- [Tarefa a cumprir]
Escreva a continuação da entrevista ao arqueólogo Marcos Osório, começando logo depois da última frase apresentada.

Entrevista: Marcos Osório, arqueológo da Câmara Municipal do Sabugal
Marcos Osório é Doutorando em Arqueologia e investigador no Centro de Estudos em Arqueologia, Artes e Ciências do Património.
É arqueólogo da Câmara Municipal do Sabugal desde 1997, onde já dirigiu escavações arqueológicas em cerca de duas dezenas de sítios diferentes e de variadas cronologias, organizou a exposição arqueológica permanente do Museu do Sabugal e o respectivo catálogo e produziu a Carta Arqueológica Municipal, integrada no Sistema de Informação Geográfica Municipal.
A GUARDA: Numa altura em que os meios digitais ganharam predominância e ocupam grande parte do tempo principalmente aos mais novos, considera que ainda há lugar para os museus?
Marcos Osório: Sim, podemos dizer que os museus têm um papel importante a desempenhar num mundo em que cada vez mais a imagem visual é desenvolvida e as pessoas têm pouco tempo para contemplar. As pessoas vêem coisas mas de uma forma muito rápida. Os museus são esses espaços onde se pode olhar, observar, ler, compreender. É preciso haver espaços para isso, sobretudo para os jovens.

- [Secção de dados]

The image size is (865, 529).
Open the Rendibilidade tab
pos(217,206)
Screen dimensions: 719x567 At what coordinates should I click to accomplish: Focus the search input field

- [Resposta à tarefa]
Os jovens estão tão habituados a usar os écrans e a tecnologia que é tudo muito efémero, é tudo muito rápido. É interessante explorar esta pergunta porque o museu vem oferecer uma coisa que permite ser vista mais devagar. É que não é só ver, é também compreender e ler. Eu acho que esse é o papel que os museus devem continuar a ter e deve ser salientado.
A GUARDA: Então os museus não são apenas guardadores de memórias e de história?
Marcos Osório: Claro que também há essa componente que eu não disse, mas não disse porque lhe quis dar um cunho mais actual. Os museus sempre foram guardadores de memórias, obviamente. Mas tem tudo a ver uma coisa com outra., porque uma coisa que eu vejo rápido sai depressa da minha memória, mas uma coisa que fica registada fica mais permanente na memória. Então, o Museu acaba por ser o único espaço onde a gente pode guardar memórias que desaparecem, que deixam de existir, que se perdem, que saem do dia-a-dia, seja a arqueologia, seja a etnografia, sejam tradições, seja a arte, seja tudo isso. Realmente os museus são espaços de memória por isso mesmo.
A GUARDA: O Museu da Guarda assinalou o Dia Internacional dos Museus com uma palestra sobre ‘Tesouros do Passado: descobrindo a História através da Numismática’. Este tema é cativante para os arqueólogos?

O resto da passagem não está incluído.